Copy word for word the lines in the records below, starting at the line with "You are a GUI" and ending at the line with "Des produits (782, 85)". Skip the pictures.

(Data for review)

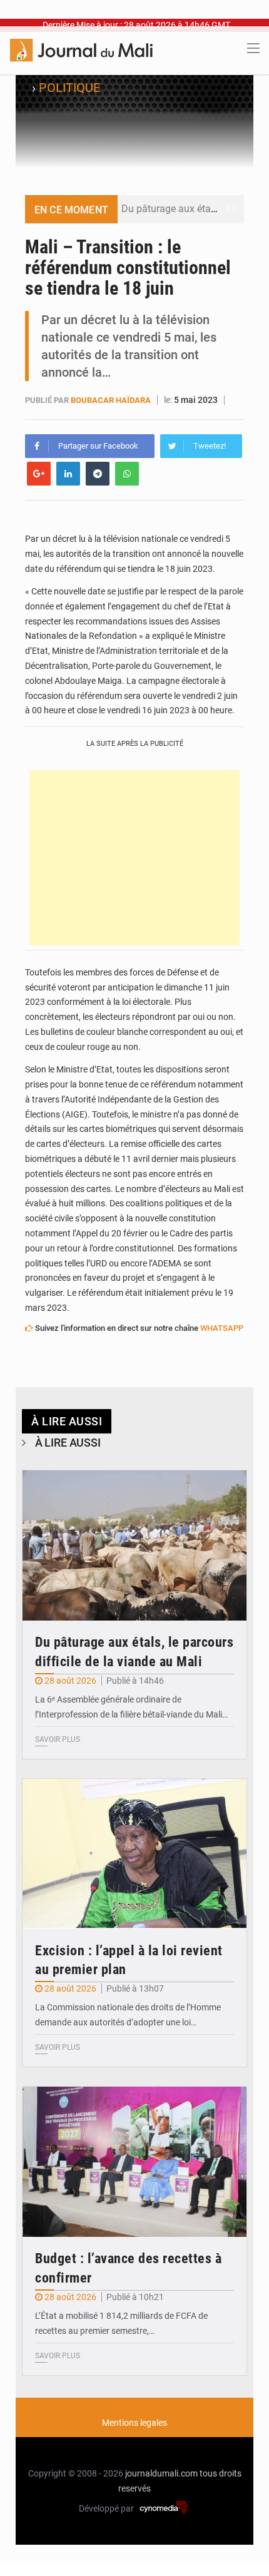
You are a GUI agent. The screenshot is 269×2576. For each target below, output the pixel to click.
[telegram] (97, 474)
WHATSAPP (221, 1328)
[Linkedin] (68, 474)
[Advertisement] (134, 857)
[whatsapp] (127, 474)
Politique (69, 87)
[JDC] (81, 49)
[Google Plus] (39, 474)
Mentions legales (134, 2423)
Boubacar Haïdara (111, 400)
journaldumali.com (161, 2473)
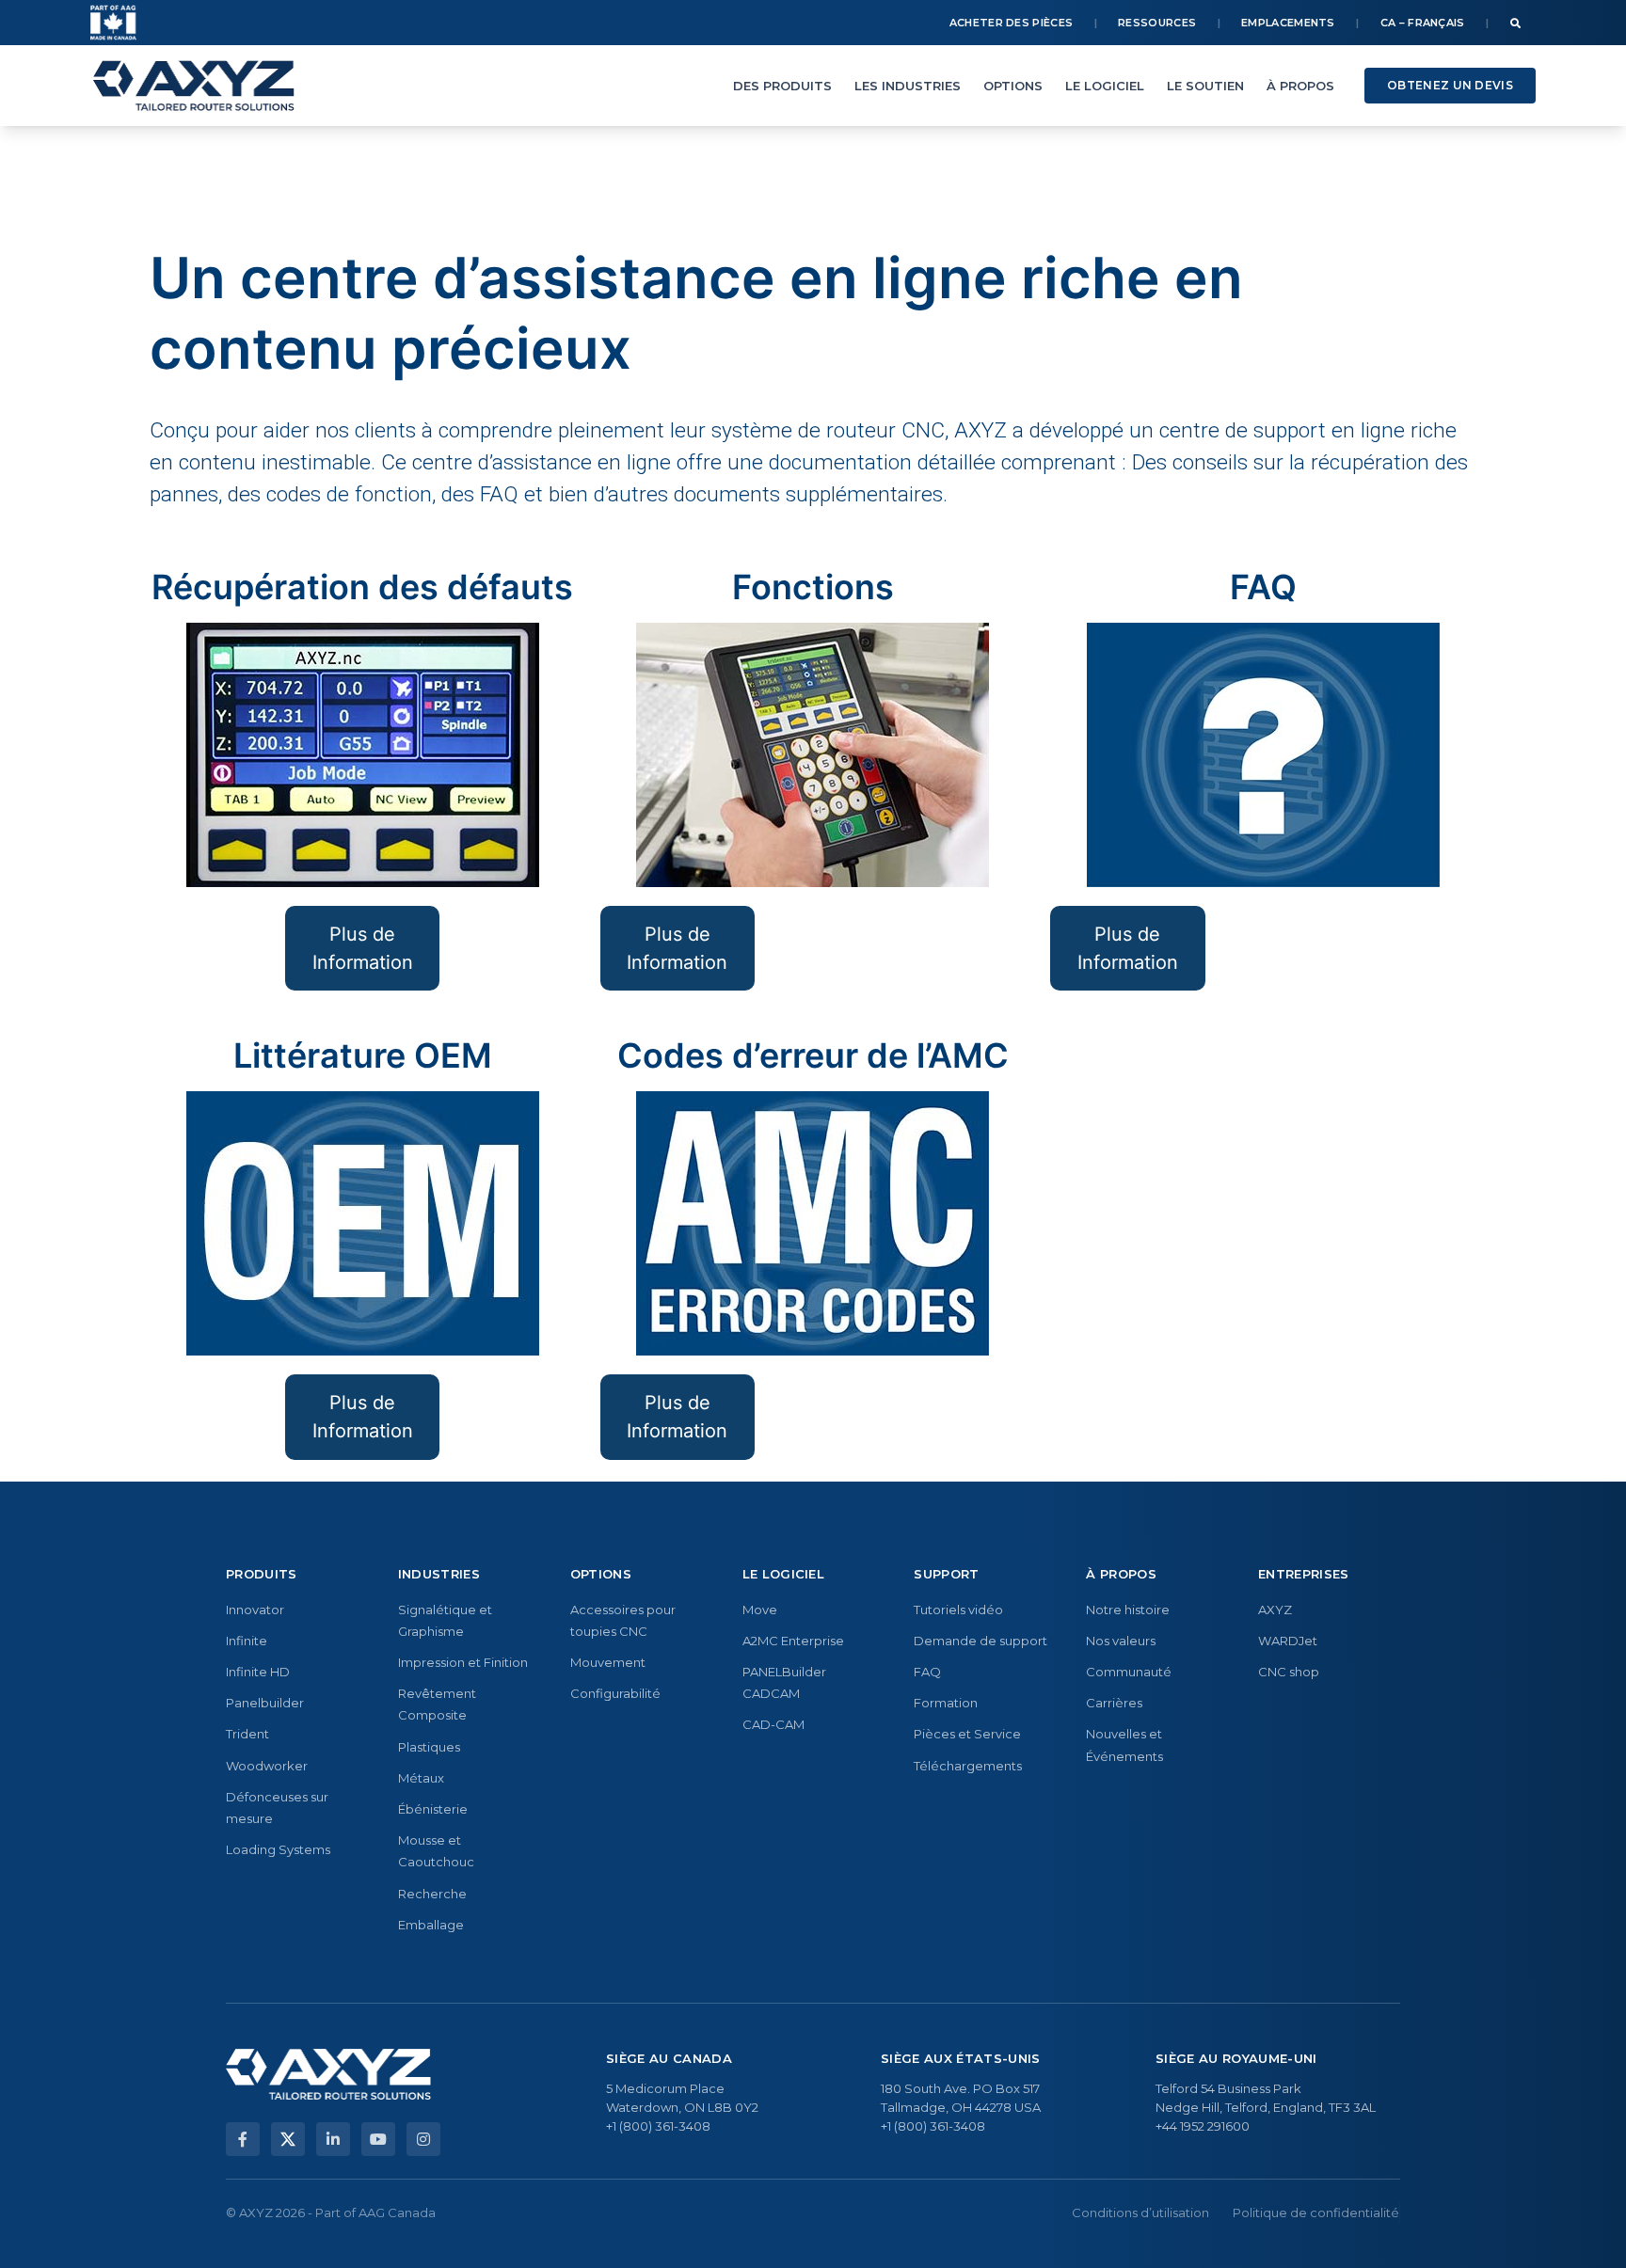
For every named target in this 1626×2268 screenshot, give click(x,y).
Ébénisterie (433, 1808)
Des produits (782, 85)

(End Data for review)
(Data for review)

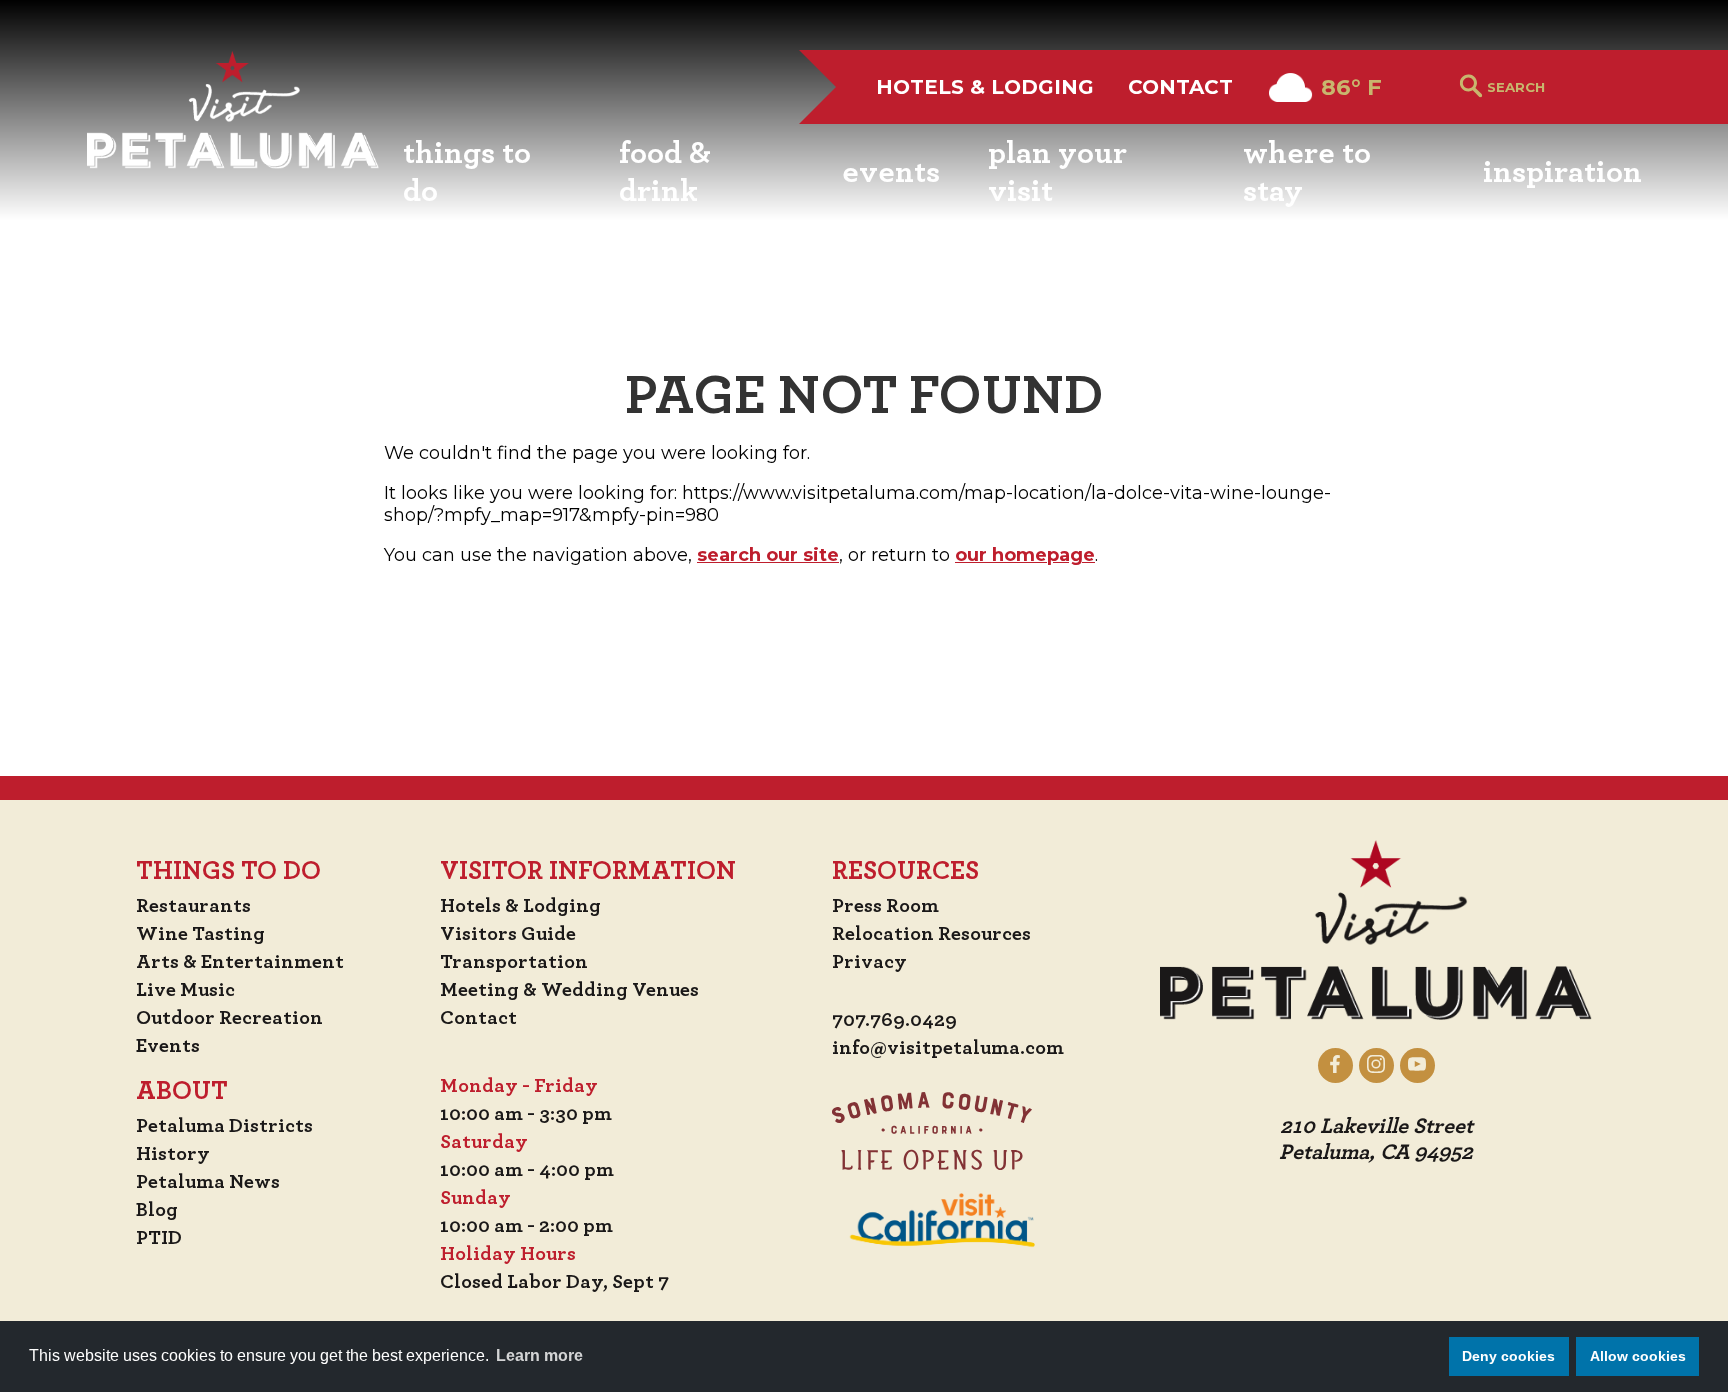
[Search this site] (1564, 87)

(End Data for review)

### Solved problem
You are a GUI agent. The screenshot is 269×2576. For each target below, output the pixel to click.
[telegram] (97, 474)
WHATSAPP (221, 1328)
[Linkedin] (68, 474)
[Advertisement] (134, 857)
[whatsapp] (127, 474)
Politique (69, 87)
[JDC] (81, 49)
[Google Plus] (39, 474)
Mentions legales (134, 2423)
Boubacar Haïdara (111, 400)
journaldumali.com (161, 2473)
For every named target in this 1626×2268 screenshot, give click(x,y).
Ébénisterie (433, 1808)
Des produits (782, 85)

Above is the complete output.